Ces personnes que vous avez perdues - Terry Magovern et Danny Federici. Comment leur disparition a-t-elle changé la dynamique du groupe ?

Terry, nos fans le connaissaient bien. Il a été là avec nous pendant 24 ans. Il était la dernière grande figure des bars de la côte du New Jersey, d'où nous venons tous. Il faisait partie des Navy Seals (nageurs de combats de la Marine américaine, ndt), il sortait les astronautes de l'eau. Et nous avons développé une longue amitié, très silencieuse mais très intense. Danny... je ne sais pas, 40 années à travailler ensemble, c'est long. Vous avez grandi avec ces mecs.

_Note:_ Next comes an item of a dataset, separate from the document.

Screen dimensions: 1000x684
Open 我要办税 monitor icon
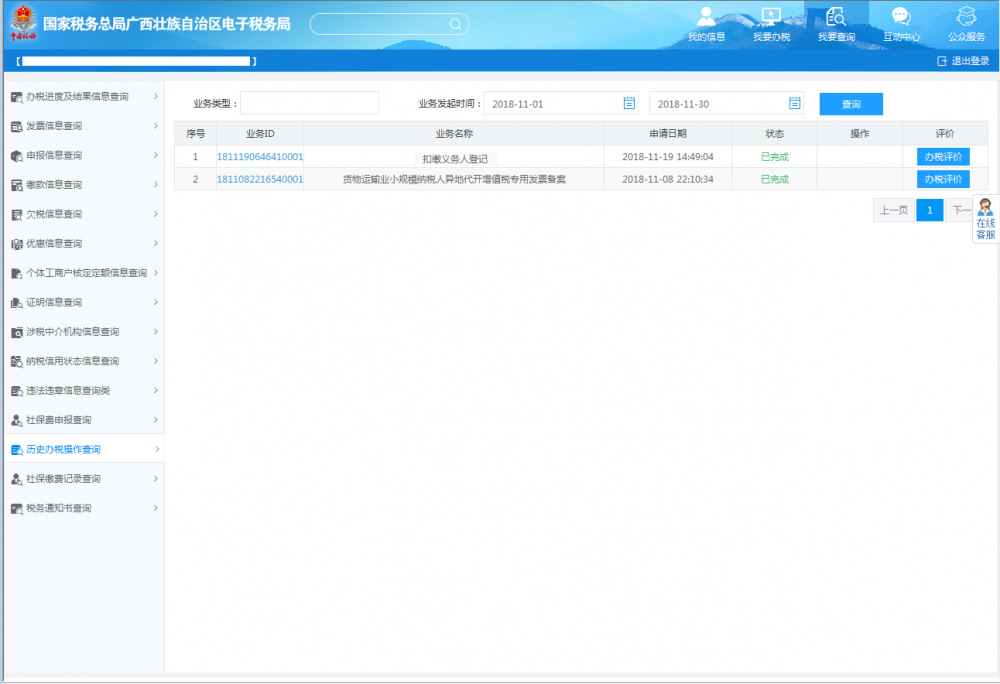click(771, 17)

Vous avez été témoin de leurs accidents, leurs ruines, leurs divorces, la naissance de leurs enfants... Mais nous étions plus chanceux que beaucoup d'autres. C'est une grande source de fierté - jusqu'à la fin de la dernière tournée, notre groupe était en vie et sur scène. Je ne sais pas combien de groupes de notre génération ou celle d'avant pourraient le dire. Nous avions des gars qui ont grandi et qui sont morts de choses dont les adultes meurent, les choses que la vie vous apporte à un certain moment. Ils me manquent terriblement, mais j'en suis très content - c'est la manière dont les choses doivent se passer.